Do you take full advantage of the grips? They are more useful than you think.
So what are the grips? For those newbies, the grips are those dots you see at the endpoint and midpoint of a line when you select it.So what are the grips? For those newbies, the grips are those dots you see at the endpoint and midpoint of a line when you select it.
At a first glance they might seem like a worthless feature, but they can actually save us a good amount of time if we know how to use them to the full extent. The basic use that almost everyone knows is to use the grips to stretch objects. If we select a line and click on one of the endpoint grips, we will be able to stretch the line from that point. It is actually kind of an automatized "Express Tool". When you click on the grip, check the command line bar, and you will see that the command STRETCH has been entered automatically.
If instead of the endpoint grip we select the midpoint grip, we will be able to move the line instead of modifying it. (see that the command that appears is still stretch, although in this case we move the line, we don't stretch it).
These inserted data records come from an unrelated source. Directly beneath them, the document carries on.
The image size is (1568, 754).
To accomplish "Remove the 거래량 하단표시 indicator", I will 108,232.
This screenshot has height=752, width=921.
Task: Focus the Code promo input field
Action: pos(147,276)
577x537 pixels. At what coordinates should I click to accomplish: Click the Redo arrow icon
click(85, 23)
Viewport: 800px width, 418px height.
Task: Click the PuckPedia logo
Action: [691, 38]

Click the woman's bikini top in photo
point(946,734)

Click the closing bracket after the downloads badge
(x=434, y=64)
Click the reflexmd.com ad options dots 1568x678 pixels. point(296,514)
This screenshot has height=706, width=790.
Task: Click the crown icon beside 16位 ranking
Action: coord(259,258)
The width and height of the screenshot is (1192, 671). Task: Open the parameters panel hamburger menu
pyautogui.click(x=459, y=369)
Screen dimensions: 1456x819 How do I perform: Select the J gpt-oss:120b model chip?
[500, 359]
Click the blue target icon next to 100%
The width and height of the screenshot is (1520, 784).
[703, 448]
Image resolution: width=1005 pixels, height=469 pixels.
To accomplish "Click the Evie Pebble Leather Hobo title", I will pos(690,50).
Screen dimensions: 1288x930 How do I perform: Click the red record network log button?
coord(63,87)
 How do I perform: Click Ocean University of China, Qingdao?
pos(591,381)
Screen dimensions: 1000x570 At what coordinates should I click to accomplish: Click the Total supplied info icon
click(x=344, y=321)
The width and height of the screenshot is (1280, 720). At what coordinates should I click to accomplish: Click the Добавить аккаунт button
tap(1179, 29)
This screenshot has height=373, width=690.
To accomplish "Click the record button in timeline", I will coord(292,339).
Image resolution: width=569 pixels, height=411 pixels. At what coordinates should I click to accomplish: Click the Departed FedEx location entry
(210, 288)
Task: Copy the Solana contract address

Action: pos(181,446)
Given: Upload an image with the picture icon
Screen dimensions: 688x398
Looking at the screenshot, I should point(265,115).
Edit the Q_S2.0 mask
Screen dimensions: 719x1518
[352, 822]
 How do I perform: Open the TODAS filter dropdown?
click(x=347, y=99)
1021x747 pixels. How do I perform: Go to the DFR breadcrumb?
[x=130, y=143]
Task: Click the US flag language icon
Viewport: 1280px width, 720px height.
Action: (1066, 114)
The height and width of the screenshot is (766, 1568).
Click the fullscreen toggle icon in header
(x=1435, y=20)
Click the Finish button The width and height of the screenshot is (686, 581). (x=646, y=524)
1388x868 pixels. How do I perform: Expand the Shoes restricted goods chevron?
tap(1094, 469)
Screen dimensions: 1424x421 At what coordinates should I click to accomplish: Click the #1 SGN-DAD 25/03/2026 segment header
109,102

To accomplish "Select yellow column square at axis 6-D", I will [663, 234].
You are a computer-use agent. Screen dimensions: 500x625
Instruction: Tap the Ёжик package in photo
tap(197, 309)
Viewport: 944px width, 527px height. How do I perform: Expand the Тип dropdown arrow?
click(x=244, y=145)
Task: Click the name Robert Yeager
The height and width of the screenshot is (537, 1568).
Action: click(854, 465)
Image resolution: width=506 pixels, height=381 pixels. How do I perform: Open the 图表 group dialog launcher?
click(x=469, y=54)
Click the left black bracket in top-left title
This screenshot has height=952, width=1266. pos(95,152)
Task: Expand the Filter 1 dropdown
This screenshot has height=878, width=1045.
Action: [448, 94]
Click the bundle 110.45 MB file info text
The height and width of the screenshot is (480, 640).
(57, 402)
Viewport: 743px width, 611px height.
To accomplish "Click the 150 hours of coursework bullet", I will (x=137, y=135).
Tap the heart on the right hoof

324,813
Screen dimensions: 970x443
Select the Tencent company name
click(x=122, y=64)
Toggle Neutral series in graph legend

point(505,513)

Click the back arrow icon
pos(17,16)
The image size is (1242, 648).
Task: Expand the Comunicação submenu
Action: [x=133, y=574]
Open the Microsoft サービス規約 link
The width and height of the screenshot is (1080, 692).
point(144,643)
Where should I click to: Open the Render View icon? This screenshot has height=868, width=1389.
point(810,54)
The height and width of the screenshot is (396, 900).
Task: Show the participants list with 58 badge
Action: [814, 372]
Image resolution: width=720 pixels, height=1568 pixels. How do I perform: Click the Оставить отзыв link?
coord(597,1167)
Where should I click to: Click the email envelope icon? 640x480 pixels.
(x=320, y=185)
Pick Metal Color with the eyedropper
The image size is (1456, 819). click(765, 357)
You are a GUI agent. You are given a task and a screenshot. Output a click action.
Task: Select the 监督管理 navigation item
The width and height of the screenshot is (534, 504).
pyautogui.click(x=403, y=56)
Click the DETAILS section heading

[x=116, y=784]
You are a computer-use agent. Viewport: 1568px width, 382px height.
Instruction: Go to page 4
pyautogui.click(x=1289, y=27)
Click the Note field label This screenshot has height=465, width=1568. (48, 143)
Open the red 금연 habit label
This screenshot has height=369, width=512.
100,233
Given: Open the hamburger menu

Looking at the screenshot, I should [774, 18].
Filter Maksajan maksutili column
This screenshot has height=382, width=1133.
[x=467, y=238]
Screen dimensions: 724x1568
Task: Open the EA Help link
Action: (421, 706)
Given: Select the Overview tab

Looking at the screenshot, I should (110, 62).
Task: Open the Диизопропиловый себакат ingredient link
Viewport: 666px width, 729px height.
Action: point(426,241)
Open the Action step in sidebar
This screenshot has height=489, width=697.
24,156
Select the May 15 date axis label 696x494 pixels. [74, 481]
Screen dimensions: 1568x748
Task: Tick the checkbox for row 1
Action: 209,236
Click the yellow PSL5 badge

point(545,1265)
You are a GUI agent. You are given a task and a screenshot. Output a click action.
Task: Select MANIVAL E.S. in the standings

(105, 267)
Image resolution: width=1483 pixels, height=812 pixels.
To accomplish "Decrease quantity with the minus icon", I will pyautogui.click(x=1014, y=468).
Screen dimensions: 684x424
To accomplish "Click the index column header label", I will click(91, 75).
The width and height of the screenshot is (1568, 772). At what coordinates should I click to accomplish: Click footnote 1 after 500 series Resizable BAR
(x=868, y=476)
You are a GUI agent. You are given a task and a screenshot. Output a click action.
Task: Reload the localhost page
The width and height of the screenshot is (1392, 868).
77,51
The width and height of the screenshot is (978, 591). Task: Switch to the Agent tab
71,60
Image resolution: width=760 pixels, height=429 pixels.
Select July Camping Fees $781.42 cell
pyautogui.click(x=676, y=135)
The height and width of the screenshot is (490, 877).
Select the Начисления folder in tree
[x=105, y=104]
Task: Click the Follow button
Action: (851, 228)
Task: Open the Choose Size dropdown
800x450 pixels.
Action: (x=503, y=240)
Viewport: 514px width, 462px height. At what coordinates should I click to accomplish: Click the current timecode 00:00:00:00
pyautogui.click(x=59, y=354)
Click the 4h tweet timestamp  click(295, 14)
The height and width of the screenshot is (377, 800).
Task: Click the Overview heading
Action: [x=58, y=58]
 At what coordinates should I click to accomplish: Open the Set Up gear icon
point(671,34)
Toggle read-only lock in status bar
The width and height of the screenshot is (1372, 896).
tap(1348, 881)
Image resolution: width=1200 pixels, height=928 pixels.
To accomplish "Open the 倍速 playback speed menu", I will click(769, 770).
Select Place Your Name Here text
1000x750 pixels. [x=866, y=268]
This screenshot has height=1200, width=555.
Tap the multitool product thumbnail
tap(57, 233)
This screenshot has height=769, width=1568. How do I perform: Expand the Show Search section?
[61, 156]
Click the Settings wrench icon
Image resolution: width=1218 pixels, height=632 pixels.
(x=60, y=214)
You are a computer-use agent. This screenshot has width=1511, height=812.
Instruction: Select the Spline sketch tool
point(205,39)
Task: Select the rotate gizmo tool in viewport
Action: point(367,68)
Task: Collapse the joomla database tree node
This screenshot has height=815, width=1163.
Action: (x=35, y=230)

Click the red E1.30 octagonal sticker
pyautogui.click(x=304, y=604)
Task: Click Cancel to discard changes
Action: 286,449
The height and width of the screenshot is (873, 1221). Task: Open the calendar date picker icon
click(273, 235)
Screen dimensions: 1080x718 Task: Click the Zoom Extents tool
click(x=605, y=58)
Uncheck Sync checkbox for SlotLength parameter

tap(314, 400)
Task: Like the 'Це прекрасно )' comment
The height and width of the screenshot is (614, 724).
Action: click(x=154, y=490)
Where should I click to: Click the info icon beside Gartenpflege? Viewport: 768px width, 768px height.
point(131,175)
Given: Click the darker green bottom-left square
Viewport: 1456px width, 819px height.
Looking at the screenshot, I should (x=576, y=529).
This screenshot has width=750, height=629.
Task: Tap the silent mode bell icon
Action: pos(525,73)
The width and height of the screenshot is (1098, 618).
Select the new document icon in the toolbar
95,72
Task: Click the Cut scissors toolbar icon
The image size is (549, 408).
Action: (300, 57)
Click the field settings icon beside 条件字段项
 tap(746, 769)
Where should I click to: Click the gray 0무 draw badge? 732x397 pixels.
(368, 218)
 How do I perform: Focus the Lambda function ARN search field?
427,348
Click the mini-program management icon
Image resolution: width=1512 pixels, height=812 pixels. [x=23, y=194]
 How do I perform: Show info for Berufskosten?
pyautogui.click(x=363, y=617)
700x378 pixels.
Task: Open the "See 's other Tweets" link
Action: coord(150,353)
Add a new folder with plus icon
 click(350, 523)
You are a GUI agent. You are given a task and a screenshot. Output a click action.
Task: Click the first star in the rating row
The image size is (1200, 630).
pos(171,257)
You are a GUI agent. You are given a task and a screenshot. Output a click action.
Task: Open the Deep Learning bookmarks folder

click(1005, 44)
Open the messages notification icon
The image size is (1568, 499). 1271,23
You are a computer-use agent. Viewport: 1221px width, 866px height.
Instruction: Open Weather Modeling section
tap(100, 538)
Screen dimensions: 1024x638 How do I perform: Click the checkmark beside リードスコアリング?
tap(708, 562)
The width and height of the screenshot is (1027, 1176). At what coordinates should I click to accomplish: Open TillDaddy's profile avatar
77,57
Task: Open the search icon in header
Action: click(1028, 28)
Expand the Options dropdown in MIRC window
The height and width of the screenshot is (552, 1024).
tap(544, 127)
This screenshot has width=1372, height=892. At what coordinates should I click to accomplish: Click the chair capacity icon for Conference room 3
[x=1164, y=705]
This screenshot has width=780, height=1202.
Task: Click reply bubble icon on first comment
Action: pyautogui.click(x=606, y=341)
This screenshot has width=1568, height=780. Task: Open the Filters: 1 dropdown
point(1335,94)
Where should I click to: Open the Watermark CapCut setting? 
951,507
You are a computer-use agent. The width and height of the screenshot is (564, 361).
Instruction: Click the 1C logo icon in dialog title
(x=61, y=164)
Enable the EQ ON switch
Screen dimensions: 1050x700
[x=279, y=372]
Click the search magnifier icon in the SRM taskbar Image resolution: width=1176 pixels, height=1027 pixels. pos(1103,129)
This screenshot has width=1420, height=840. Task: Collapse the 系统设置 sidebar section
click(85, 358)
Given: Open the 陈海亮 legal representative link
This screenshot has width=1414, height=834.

Well this were the basics that anyone knows, here comes the interesting part. Try to do the two previous steps while pressing Ctrl (you actually must have Ctrl pressed when you click the new position of the grip) What does it do? well it stretches or moves the line as well, but this time making a copy of the original that remains untouched. SO you could create all the lines you see below based on the original line without typing any command. Simpli hold Ctrl while clicking the new position of the grip (you only need to hold Ctrl for the first line, the subsequent ones will be copies without pressing Ctrl)
Is that it?? Not yet. What other keys can we use? Let's try Shift. As in many programs shift may be used to select multiple objects, or in today's scope, multiple grips. If we hold Shift while selecting a grip this will turn red, but it won't be dragged with the mouse pointer. If we keep selecting grips while pressing Shift, the grips will be added to the selection and then we can do with them more or less the same that we did to a single grip. For a single line this might not be very useful, but it is when we have a polyline or if we want to select grips of multiple objects. On the picture below we selected all the grips of the upper part of four rectangles. The we can stretch them all together.
I know...We culd have simple selected those edges and use the Stretch command, but think of a drawing with complex geometry intersecting this rectangles that would make it hard to only select the edges we want to stretch.
And last but not least, we will try one more key. ENTER. Surprise! If we select a grip, we already said the the STRETCH command becomes active. But if we press ENTER after we have the grip selected, the command active will jump from STRETCH to MOVE, ROTATE, SCALE and MIRROR. ROTATE, SCALE and MIRROR will use the selected grip (or the last clicked before hiting ENTER) as a base point.